As Líridas, assim se chamam, são uns dos enxames de meteoros mais antigos entre os observados e registados pelo homem. Embora seja considerada uma chuva de estrelas menor, com uma taxa horária entre os 10 a 20 meteoros, que se deslocam a uma velocidade de 49 quilómetros por segundo. Estes são, geralmente, de grande dimensão, bastante brilhantes e deixam rastos luminosos.
Ou seja, dependendo das condições atmosféricas e tendo sorte, o espectáculo poderá ser incrível.

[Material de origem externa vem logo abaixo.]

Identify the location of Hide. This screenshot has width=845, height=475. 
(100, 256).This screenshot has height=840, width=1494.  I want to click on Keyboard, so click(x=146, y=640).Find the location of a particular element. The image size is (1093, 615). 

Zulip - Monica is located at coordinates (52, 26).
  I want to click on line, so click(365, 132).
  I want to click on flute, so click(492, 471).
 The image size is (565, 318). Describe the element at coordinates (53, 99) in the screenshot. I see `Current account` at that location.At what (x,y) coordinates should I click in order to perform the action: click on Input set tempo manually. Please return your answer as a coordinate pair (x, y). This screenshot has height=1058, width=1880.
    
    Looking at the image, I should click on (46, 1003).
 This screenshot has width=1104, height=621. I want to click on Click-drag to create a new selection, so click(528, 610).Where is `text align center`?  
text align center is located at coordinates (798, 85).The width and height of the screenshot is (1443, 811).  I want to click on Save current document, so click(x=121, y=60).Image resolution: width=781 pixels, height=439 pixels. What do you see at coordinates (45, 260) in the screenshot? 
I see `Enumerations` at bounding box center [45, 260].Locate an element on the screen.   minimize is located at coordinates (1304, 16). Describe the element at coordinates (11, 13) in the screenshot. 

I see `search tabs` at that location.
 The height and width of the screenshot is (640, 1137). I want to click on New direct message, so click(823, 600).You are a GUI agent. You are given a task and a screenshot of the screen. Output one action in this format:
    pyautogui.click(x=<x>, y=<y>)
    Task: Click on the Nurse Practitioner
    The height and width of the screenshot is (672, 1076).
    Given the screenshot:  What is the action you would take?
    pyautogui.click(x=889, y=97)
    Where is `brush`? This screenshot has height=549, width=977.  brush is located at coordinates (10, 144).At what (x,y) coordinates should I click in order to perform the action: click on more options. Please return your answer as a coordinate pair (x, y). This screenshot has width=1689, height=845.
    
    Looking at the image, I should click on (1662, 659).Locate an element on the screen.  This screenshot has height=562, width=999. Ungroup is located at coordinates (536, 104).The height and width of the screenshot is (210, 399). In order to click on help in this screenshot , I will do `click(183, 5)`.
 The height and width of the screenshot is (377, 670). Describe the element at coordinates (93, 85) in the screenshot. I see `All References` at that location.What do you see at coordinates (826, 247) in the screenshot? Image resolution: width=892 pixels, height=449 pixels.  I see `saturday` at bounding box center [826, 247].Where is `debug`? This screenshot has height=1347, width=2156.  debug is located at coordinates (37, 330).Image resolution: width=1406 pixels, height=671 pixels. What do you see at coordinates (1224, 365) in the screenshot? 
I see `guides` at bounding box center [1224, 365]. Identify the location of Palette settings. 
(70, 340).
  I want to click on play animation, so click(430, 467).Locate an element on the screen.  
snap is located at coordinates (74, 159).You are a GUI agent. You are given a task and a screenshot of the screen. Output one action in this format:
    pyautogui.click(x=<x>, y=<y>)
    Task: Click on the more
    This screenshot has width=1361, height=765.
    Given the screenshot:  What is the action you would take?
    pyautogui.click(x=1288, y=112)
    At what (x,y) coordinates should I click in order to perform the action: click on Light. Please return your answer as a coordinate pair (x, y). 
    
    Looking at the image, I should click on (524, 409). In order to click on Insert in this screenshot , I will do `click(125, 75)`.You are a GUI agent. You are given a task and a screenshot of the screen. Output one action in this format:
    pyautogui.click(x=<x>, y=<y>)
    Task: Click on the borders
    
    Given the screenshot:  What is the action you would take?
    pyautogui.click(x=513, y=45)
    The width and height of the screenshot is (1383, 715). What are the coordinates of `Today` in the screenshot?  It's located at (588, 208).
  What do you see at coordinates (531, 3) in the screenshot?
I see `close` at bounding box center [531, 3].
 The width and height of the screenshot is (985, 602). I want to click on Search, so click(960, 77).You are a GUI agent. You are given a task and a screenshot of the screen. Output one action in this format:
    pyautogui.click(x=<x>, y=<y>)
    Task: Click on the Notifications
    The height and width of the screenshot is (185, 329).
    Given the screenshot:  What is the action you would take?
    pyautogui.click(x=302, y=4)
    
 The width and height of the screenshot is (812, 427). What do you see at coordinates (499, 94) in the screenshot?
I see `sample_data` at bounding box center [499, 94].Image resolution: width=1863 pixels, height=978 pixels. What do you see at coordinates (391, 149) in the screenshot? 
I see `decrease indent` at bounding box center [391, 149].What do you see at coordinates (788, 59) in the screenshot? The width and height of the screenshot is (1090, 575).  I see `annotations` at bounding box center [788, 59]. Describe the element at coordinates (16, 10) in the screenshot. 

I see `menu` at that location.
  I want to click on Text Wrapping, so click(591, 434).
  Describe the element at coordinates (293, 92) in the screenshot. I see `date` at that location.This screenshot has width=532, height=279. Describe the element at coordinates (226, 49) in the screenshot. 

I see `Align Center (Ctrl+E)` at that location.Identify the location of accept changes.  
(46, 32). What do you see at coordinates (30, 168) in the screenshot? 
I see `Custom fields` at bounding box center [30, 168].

Este ano, o fenómeno vai acontecer entre os dias 14 e 30 de abril, com o pico de atividade máxima na madrugada de 22 para 23 (sábado para domingo), com o máximo esperado para as 05h11. À hora do pico o Sol já estará acima do horizonte, o que impossibilitará a observação de qualquer meteoro, mas em qualquer noite será possível observar meteoros.
As estrelas cadentes são causadas por pequenas partículas de poeira chamadas meteoros, ao colidir com a atmosfera da Terra. O Observatório Astronómico de Lisboa adianta que as Líridas são conhecidas desde os tempos antigos, pois há registos chineses antigos deste enxame de 687 a.C., quando cronistas relataram que “as estrelas caem como chuva”.
O nome desta chuva de meteoros resulta dos traços desenhados no céu pelas estrelas cadentes, que parecem sair dum ponto da constelação da Lira.